Alley work's deferral steams Geneva residents
When the city of Geneva recently revealed the list of streets it intends to fix this spring, it upset a bunch of Geneva East subdivision residents.
Why isn't their cruddy, bumpy, patch-on-patch, gravel-strewn 20-something-year-old asphalt alley for Manchester Course on the list, they asked the city council Monday.
The answer is not one they like.
A. Alley rehabilitation is a separate project from the annual crack-filling and asphalt-laying street work.
B. The city doesn't think it has the $500,000 it would take to rebuild their alley, thanks to a steep decline in sales tax revenue caused by the sour economy.
"The alley was supposed to be done last year," resident Becky Hruby told the council recently. "Others have been fixed. Ours is the biggest. At the same time, we keep getting overlooked."
The Manchester Course alley was supposed to be rebuilt this year. Other alleys in the neighborhood have already been built. But it was pulled from the proposed 2009-10 budget, which the city council will vote on Monday. Hruby said a city worker told her that perhaps the city could do half this year, half the next.
"We pay taxes to have our streets maintained, and our streets are not being maintained," she said.
Other neighbors noted that they worry that children will become hurt when they ride their bicycles over potholes, and that some senior citizens are afraid in the winter to walk out in the dark to get their mail from the neighborhood mailboxes, for fear of tripping.

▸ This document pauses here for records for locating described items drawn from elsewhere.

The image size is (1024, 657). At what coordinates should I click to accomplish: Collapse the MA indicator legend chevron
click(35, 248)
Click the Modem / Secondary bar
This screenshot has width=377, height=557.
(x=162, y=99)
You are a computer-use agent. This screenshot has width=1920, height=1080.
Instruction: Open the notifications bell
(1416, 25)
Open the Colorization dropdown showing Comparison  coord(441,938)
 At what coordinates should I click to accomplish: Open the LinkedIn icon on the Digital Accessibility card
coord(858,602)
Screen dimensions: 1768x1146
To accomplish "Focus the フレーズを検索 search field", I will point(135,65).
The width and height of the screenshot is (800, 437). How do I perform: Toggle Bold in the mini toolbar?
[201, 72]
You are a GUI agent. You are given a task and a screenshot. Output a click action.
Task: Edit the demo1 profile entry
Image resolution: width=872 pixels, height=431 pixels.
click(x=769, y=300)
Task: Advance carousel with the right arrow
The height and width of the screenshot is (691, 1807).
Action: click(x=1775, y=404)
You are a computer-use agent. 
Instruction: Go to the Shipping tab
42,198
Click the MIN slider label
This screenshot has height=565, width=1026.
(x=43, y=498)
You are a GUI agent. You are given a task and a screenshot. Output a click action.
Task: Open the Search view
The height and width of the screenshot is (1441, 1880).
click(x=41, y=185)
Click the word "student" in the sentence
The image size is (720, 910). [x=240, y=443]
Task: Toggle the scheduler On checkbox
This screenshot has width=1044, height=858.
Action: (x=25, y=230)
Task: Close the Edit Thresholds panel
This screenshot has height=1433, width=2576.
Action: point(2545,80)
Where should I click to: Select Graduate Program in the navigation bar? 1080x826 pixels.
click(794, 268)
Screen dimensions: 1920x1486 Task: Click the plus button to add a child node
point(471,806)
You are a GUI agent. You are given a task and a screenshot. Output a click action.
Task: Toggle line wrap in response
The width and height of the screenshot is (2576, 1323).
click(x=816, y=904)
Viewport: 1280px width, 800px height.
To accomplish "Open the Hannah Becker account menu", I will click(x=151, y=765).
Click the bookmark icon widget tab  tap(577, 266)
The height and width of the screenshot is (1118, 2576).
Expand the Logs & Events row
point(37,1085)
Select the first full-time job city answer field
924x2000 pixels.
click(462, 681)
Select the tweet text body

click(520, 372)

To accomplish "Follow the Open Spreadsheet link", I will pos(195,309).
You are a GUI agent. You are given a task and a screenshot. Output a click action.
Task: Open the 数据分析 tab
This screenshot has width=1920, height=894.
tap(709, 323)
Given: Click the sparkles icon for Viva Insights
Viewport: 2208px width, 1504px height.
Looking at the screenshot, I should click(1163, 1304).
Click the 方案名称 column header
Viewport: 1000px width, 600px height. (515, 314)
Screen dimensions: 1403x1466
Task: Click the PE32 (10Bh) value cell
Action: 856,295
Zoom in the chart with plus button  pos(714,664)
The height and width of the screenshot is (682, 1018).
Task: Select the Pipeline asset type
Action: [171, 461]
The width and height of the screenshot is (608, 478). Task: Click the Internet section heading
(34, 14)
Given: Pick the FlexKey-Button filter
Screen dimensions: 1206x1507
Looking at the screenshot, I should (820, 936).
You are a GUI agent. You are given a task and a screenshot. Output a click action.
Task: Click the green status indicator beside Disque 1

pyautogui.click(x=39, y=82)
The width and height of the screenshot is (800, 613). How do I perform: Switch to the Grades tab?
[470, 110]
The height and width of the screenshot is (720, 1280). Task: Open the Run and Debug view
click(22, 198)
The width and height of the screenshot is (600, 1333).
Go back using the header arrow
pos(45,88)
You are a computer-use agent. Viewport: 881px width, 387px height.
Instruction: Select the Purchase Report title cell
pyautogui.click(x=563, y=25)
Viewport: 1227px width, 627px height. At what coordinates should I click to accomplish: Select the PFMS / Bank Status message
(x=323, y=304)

The city does apply cold-patch asphalt mix to potholes each year in the winter and spring. "I think it is a waste of time and money because it comes right out, and then you have rocks everywhere," Hruby said.
Water drainage is poor, contributing to the deterioration; if the alley were repaved with concrete, the city would slope the concrete toward drains in the center. When the Geneva East alleys were built, they were privately owned, and may have been built to a lesser standard than what would have been required if they were public alleys, city attorney Charles Radovich said. Eventually the city took over the alleys.
Mayor Kevin Burns said the city intends to patch potholes with hot asphalt, once asphalt plants open up in May. But it doesn't want to repave the whole alley, at a cost of $100,000, because it thinks the repair would only last a year or two.
"It bothers me that when the city took over the alley that it hasn't really had any kind of permanent solution as far as the potholes go," resident Sally Kelton said.
"It just boils down to a half-a-million price tag that we simply don't have," Burns said.
The proposed city budget can be viewed at geneva.il.us/budget/budget.htm.